NCEAS / metadig-engine

MetaDig Engine: multi-dialect metadata assessment engine
7 stars 5 forks source link

Is the Solr endpoint still needed? #284

Open gothub opened 3 years ago

gothub commented 3 years ago

@mbjones @laurenwalker @csjx

The metadata assessment Solr endpoint has not been available outside of the NCEAS domain for about 2 years now (via ufw rules to exclude outside access).

We had made the decision to discontinue efforts to have MetacatUI query this endpoint to aggregate assessment info to create D3 based graphics inside MetacatUI, due to data volume and resulting lag time between initiating a query and displaying a graphic.

Will we need to use Solr in the future to retrieve and aggregate assessment scores?

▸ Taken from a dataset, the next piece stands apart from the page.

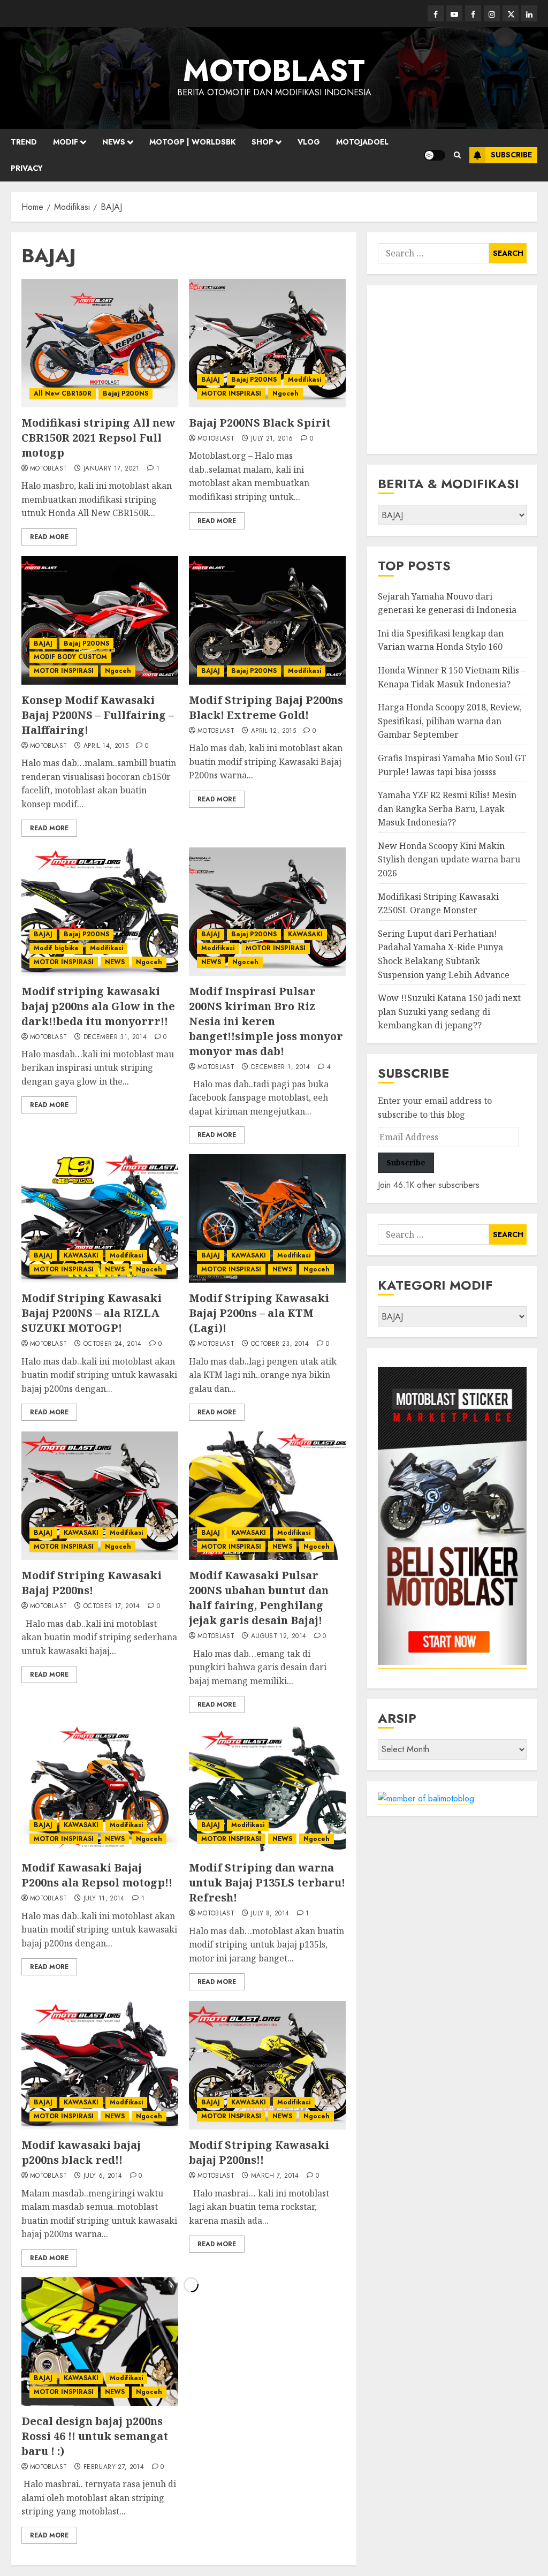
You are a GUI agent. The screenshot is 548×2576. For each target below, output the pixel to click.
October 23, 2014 (280, 1344)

For reference, here is an example Solr document:

        "metadataId":"doi:10.18739/A2ZC8P",
        "formatId":"https://nceas.ucsb.edu/mdqe/v1",
        "runId":"d3405650-cff6-481f-9f0d-95e62e5f7f56",
        "suiteId":"arctic.data.center.suite.1",
        "timestamp":"2019-09-16T23:23:46.148Z",
        "datasource":"urn:node:ARCTIC",
        "metadataFormatId":"eml://ecoinformatics.org/eml-2.1.1",
        "dateUploaded":"2016-04-02T08:22:35.117Z",
        "obsoletes":"urn:uuid:ef9a28cd-c3c6-40ec-b05a-a7e2b57ad2b5",
        "sequenceId":"urn:uuid:5bd73e7a-c875-429b-8ad3-060e42079ccc",
        "funder":["1107792"],
        "funderInfo":["Collaborative Research: Toward a Circumarctic Lakes Observation Network (CALON) (NSF 1107792)",
          "Collaborative Research: Toward a Circumarctic Lakes Observation Network (CALON)",
          "NSF",
          "1107792",
          "AON-Arctic Observing Network",
          "040100 NSF RESEARCH & RELATED ACTIVIT"],
        "rightsHolder":"CN=arctic-data-admins,DC=dataone,DC=org",
        "group":["CN=arctic-data-admins,DC=dataone,DC=org"],
        "checksPassed":14,
        "checksWarned":3,
        "checksFailed":1,
        "checksInfo":9,
        "checkCount":26,
        "scoreOverall":0.93333334,
        "scoreByType_identification_f":1.0,
        "scoreByType_interpretation_f":0.5,
        "scoreByType_discovery_f":1.0,
        "_version_":1644876243614564352,
        "isLatest":true},
mbjones commented 3 years ago

Possibly. We still need an API to download run-level scores and check-level scores, rather than individual reports. Let's talk about how the service will deliver both data for various collections and the graphics that go along with that.